谷歌在Cloud Next 2026上首次将TPU v8拆分为训练芯片TPU 8t和推理芯片TPU 8i,宣称训练速度提升2.8倍,推理性价比提高80%,并通过自研Arm架构Axion CPU实现全栈垂直控制。同时,DeepSeek V4-Pro成为首个在华为昇腾NPU平台上完成训练与推理验证的前沿大模型,其定价与昇腾950芯片量产计划挂钩,输出成本远低于主流西方模型。这标志着美国制裁试图阻止的硬件脱钩可能已不可逆转,全球AI芯片竞争进入新阶段。
Google's TPU v8 and Huawei's Ascend NPU platform: the global Chipwar just began
At Cloud Next 2026, Google unveiled its eighth-generation TPU as two separate chips for the first time: the TPU 8t for training and the TPU 8i for inference, claiming up to 2.8x faster training and 80% higher performance per dollar for inference compared to last year's Ironwood.

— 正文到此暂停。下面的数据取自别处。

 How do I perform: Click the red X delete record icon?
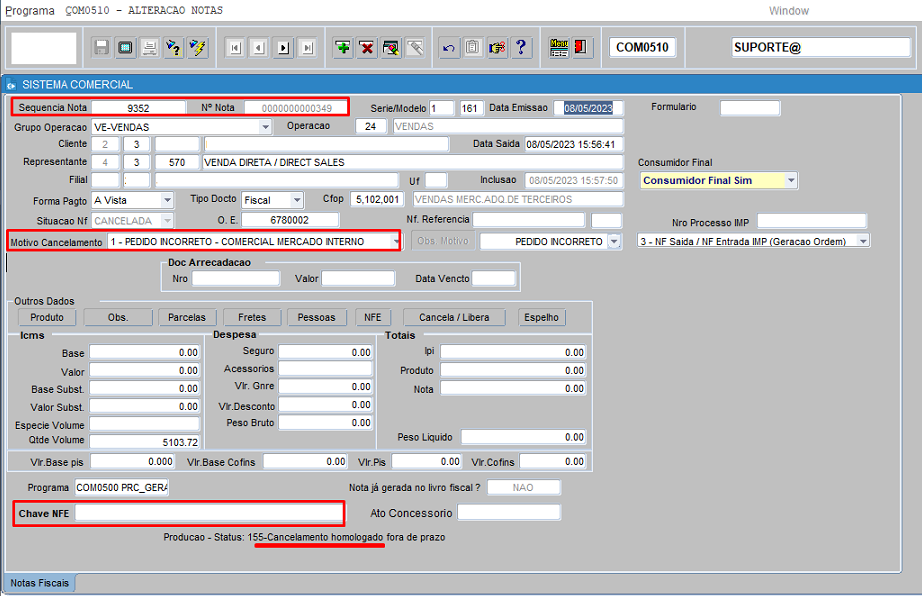(x=367, y=47)
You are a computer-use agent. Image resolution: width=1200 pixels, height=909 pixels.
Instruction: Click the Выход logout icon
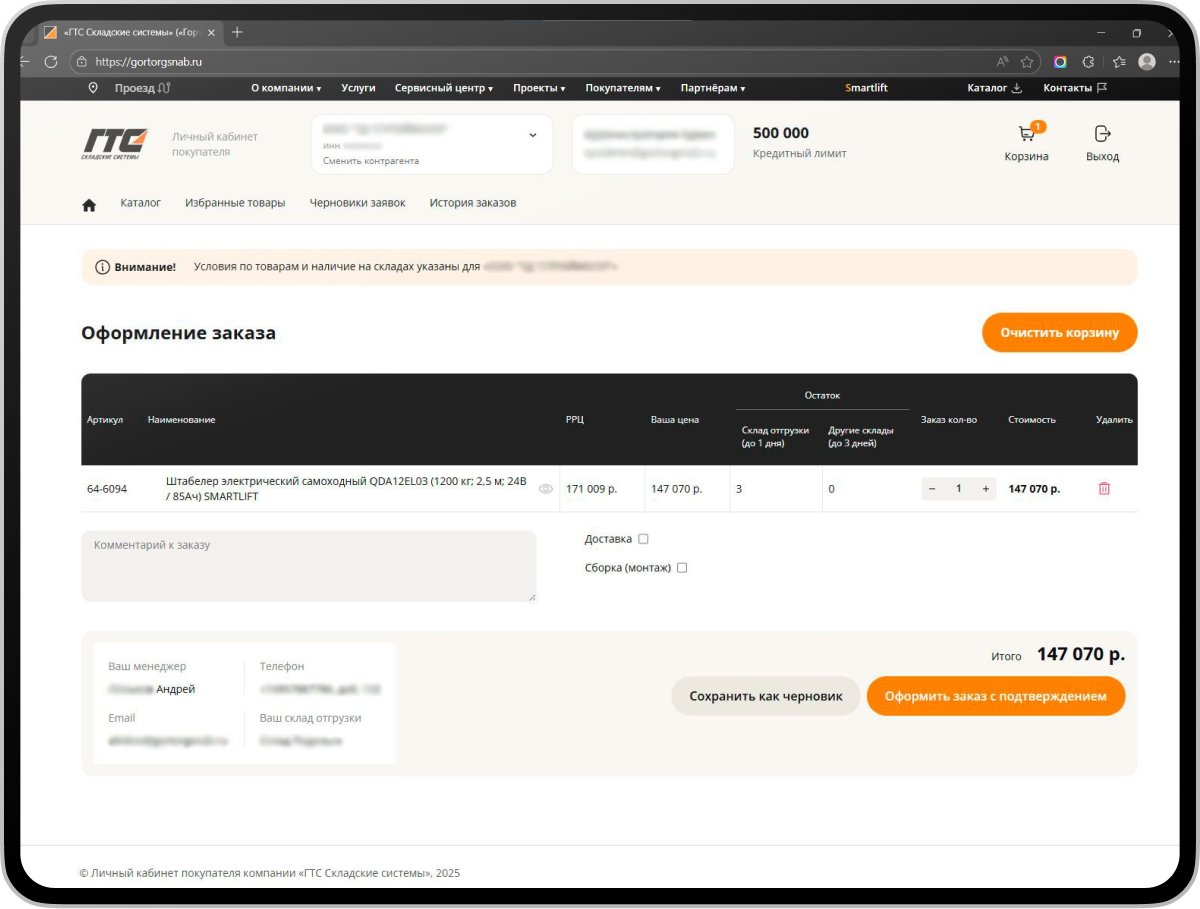tap(1102, 134)
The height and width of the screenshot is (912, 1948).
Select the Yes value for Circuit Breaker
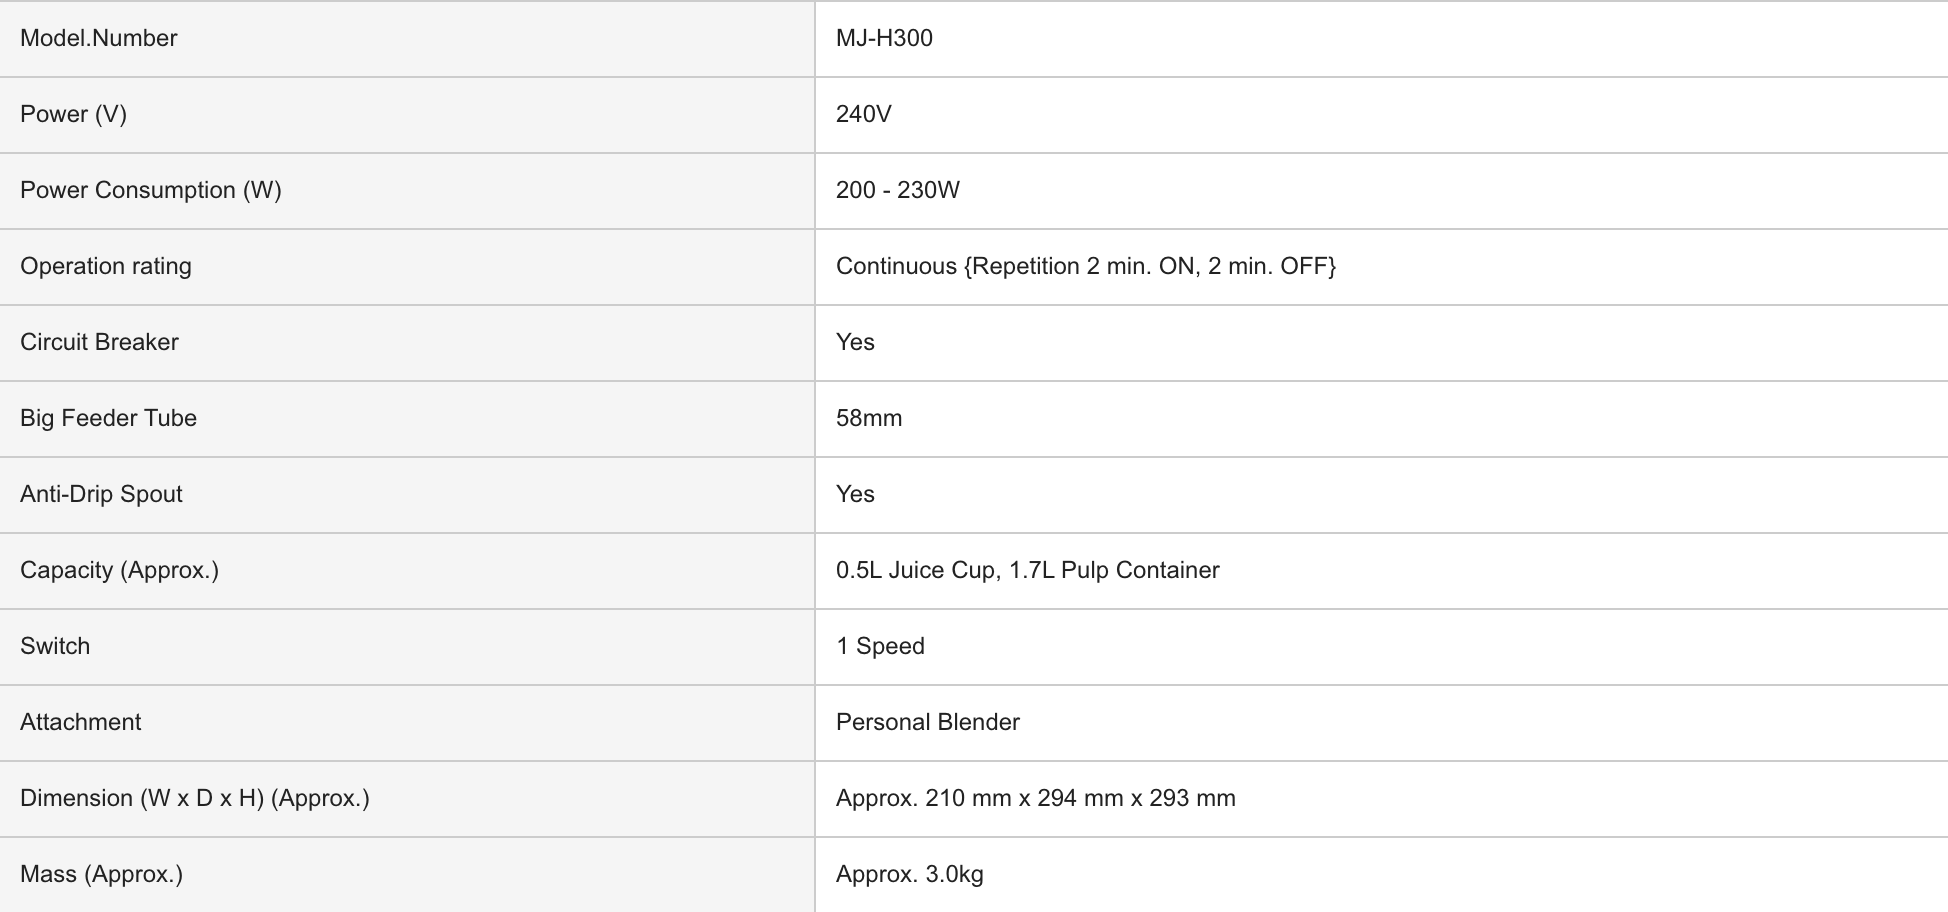pos(855,342)
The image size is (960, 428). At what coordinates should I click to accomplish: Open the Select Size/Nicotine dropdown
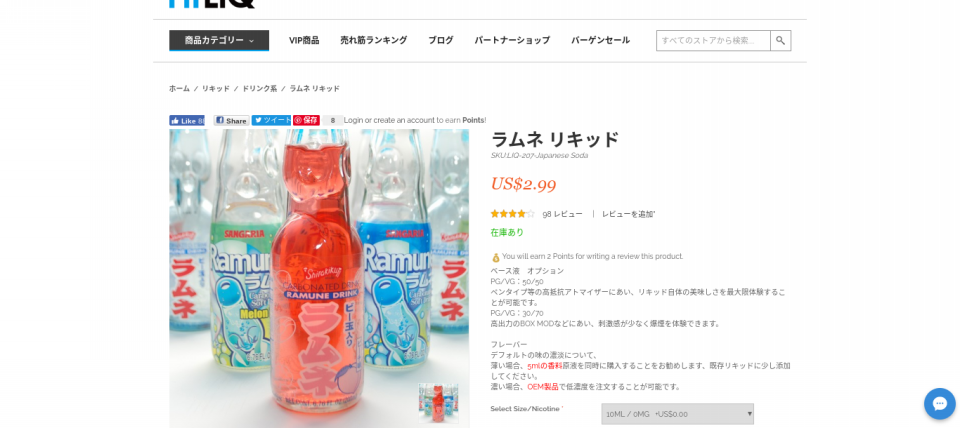point(677,414)
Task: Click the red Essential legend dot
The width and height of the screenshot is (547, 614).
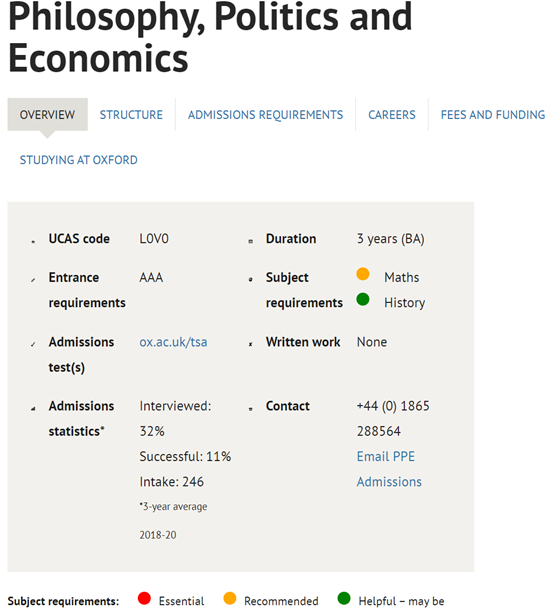Action: (144, 598)
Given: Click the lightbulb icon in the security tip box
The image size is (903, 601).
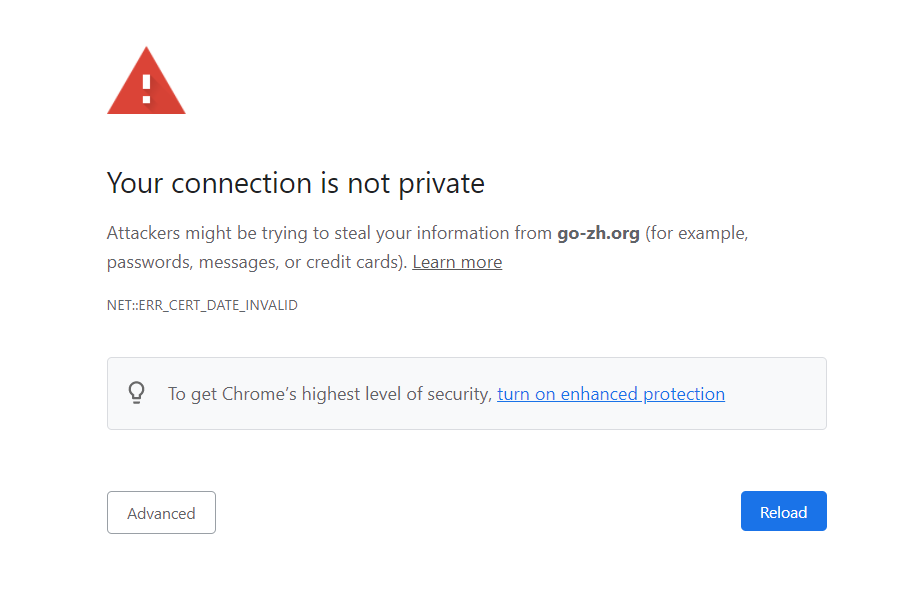Looking at the screenshot, I should pyautogui.click(x=137, y=393).
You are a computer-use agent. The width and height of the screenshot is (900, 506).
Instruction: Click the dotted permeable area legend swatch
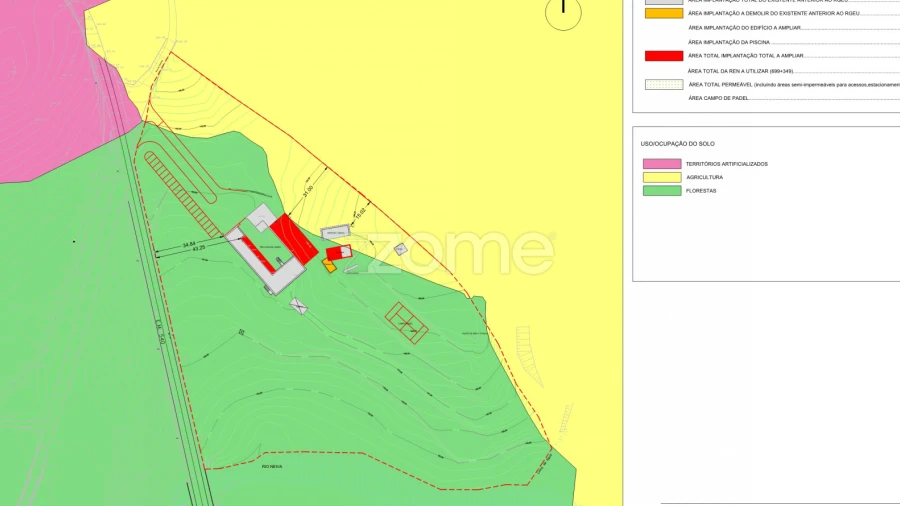663,85
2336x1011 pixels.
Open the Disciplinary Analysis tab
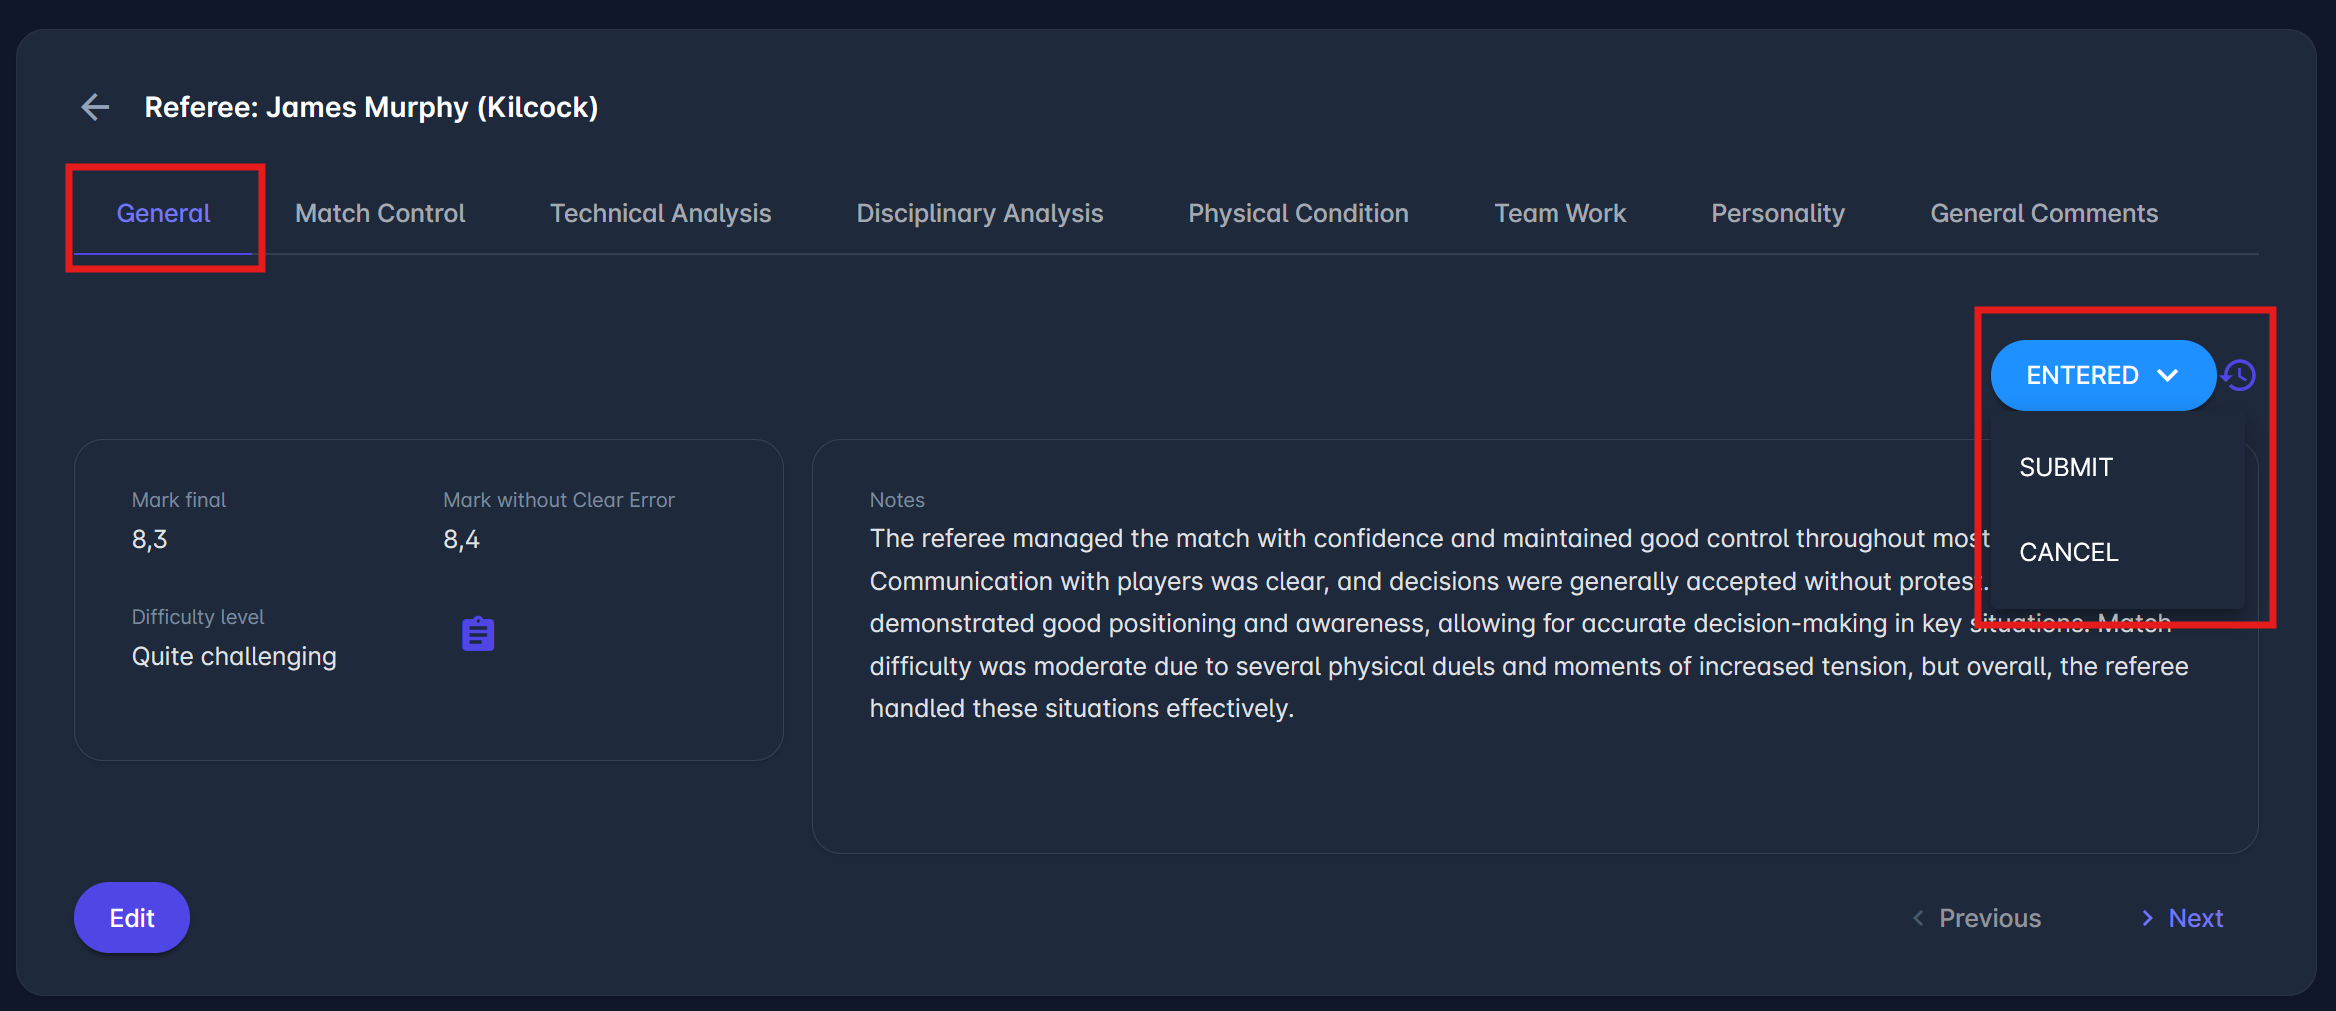(979, 213)
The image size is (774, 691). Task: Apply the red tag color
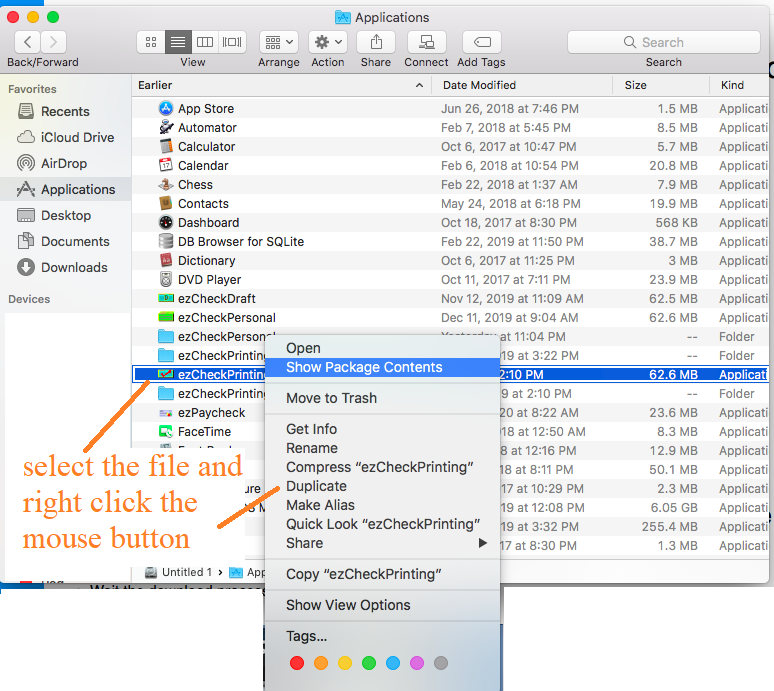click(296, 663)

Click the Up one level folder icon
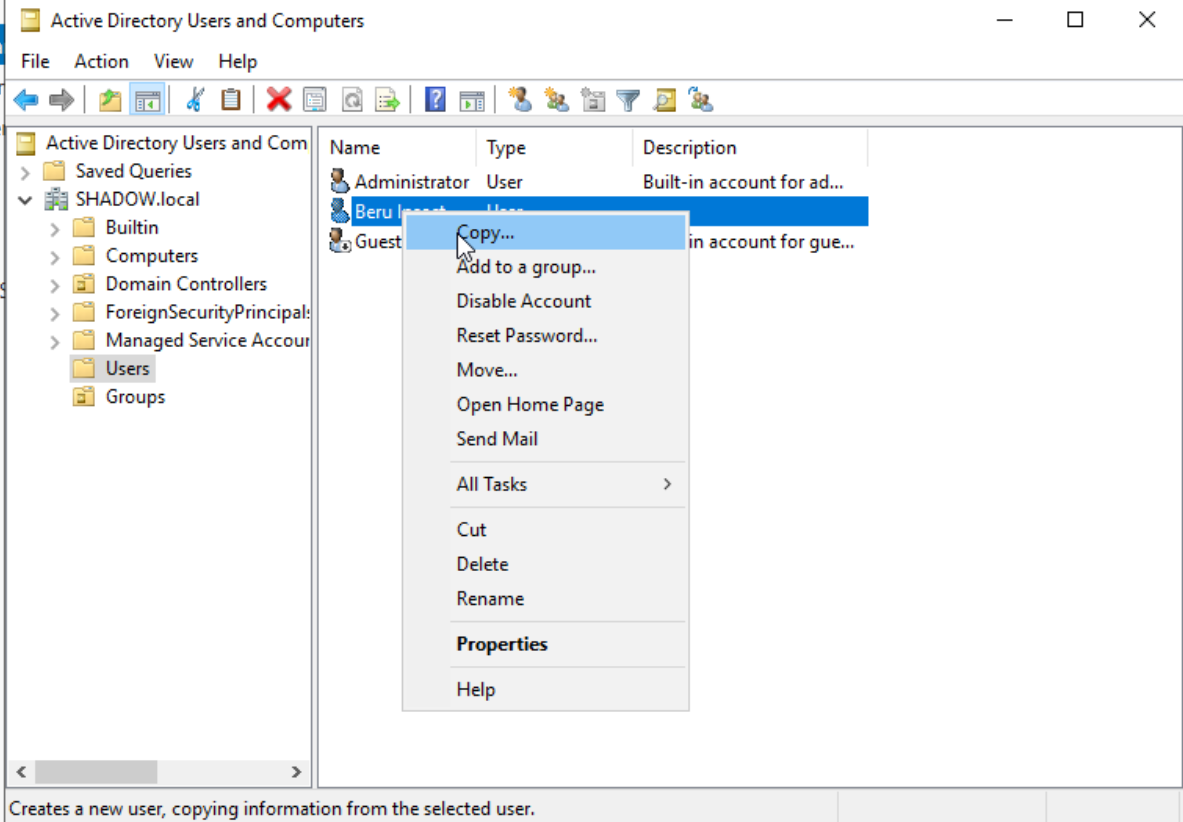[x=109, y=100]
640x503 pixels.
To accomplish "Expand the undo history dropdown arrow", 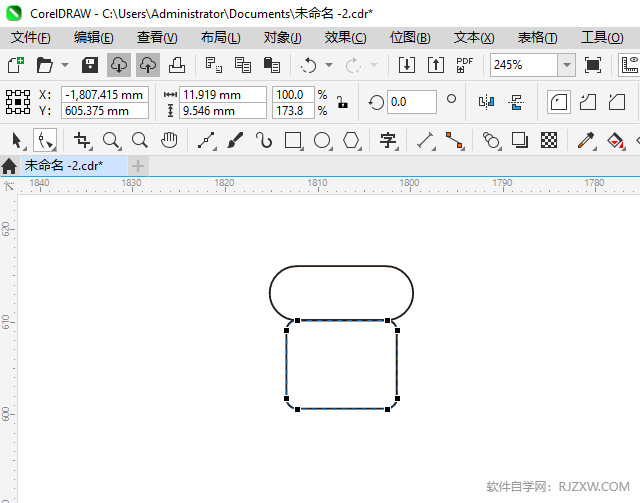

The 8t was designed by Broadcom, the 8i by MediaTek, applying mobile-edge efficiency logic to inference while maximizing raw throughput on training. The 8t connects up to 9,600 accelerators via optical-circuit switches, dwarfing NVIDIA's 576-GPU NVLink domain, and a new Virgo network fabric scales beyond one million chips for a single training job.